The words of Matthew’s Gospel -- “For I was hungry and you gave me food, I was thirsty and you gave me drink, a stranger and you welcomed me” -- are a call to U.S. Catholics, Moreno said. “It means a ministry of welcoming and integration of migrants.”
Nevertheless, some migrants don’t see the United States as a permanent destination. Xiomara Rol, 43, sat with the Reyes brothers in the churchyard in Palenque, shifting her chair out of the path of a column of leaf-cutter ants. In her hometown in Honduras, she said, the local factory hired only young women.

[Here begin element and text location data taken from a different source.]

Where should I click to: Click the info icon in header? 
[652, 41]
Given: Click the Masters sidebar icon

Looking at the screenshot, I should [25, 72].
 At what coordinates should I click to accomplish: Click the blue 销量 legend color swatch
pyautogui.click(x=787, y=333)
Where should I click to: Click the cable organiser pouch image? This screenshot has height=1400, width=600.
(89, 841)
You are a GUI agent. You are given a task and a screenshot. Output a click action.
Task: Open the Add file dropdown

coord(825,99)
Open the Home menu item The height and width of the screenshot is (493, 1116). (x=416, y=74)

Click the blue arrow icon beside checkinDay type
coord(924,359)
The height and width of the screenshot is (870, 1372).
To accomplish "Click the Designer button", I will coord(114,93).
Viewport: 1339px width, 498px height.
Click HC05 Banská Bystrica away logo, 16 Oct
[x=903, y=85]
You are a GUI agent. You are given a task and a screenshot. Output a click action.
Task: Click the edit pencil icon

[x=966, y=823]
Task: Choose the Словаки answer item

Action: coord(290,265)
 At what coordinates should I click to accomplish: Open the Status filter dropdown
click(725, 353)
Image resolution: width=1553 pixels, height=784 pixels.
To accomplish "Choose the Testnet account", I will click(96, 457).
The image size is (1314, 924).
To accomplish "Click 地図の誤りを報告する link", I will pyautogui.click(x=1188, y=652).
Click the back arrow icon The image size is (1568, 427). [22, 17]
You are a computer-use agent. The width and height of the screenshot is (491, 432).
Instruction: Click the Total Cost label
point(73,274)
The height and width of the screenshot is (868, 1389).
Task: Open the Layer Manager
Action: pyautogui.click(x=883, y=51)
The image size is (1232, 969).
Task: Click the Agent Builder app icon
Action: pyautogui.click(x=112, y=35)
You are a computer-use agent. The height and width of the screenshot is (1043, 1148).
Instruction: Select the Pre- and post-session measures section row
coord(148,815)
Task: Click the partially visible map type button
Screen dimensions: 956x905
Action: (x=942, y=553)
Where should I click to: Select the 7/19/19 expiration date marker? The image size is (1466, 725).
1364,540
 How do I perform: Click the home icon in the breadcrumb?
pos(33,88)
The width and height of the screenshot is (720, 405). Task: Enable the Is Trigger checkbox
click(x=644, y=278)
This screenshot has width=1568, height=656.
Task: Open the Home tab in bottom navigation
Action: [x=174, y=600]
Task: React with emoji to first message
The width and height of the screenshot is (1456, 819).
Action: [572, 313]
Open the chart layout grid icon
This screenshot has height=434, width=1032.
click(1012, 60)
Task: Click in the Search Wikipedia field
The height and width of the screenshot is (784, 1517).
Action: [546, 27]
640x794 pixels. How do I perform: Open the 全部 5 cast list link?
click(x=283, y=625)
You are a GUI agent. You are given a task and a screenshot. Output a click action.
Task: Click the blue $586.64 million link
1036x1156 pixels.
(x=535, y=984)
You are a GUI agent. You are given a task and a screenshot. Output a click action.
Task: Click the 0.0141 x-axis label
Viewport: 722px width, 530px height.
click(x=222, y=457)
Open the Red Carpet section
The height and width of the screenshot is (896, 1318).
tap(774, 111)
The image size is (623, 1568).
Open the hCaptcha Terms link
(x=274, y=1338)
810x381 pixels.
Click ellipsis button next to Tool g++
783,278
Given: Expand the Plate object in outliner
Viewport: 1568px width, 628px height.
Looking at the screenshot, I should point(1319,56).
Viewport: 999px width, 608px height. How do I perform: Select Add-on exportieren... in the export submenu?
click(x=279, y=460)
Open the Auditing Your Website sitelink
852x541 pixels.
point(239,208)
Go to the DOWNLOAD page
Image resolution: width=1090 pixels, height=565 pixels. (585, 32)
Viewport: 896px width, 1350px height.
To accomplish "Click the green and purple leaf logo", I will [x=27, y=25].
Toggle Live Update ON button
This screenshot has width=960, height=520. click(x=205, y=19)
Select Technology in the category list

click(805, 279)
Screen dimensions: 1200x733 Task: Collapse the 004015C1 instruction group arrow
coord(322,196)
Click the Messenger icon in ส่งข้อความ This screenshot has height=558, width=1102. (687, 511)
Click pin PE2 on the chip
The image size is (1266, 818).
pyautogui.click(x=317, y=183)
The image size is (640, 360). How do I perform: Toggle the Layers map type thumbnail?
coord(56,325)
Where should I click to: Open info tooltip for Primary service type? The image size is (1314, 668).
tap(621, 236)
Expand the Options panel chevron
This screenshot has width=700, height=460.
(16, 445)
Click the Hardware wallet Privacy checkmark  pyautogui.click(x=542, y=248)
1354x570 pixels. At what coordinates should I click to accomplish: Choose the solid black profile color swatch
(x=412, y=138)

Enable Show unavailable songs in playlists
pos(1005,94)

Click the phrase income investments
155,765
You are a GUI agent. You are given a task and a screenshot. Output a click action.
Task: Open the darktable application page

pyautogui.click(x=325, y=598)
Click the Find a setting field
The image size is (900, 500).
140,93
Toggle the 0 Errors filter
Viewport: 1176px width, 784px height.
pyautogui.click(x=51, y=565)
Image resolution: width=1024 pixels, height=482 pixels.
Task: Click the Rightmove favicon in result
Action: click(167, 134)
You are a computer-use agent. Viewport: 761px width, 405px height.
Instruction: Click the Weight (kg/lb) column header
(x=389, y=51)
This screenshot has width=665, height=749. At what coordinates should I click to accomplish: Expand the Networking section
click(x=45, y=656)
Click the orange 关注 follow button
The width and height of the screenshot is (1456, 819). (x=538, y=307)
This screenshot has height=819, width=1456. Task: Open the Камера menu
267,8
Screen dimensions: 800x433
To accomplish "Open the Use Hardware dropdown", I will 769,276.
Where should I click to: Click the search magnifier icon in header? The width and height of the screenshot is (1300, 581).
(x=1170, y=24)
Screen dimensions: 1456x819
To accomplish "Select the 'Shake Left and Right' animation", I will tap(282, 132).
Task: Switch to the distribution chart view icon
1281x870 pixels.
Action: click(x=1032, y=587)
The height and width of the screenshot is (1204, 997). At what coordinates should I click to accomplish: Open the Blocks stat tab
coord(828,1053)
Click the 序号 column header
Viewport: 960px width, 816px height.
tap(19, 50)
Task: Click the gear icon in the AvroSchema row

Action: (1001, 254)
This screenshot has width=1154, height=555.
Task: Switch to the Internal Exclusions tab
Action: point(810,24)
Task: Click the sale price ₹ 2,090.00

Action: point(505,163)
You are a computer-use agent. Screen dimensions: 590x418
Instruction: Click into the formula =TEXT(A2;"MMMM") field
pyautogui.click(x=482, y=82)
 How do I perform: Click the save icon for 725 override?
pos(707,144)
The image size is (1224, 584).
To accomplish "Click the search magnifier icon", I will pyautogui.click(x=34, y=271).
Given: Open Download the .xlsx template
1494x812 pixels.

Rol was aiming for New York, where she had a friend. An acquaintance in Houston had promised to lend a hand if she could get that far. She had left her four children -- ages 10 to 16 -- with her mother, but cut her hand on barbed wire as she fled into a field when police stopped the bus she was riding outside Palenque. A passing motorist gave her a lift into town, dropping her at the parish for medical assistance.
“Believe me, if I had a little house, or a place where I could put up four walls, I wouldn’t leave,” said Rol, who struggled to pay rent. “As soon as I can put a roof over my children’s head, I will go home.”
[Barbara Fraser is a freelance journalist based in Lima, Peru.]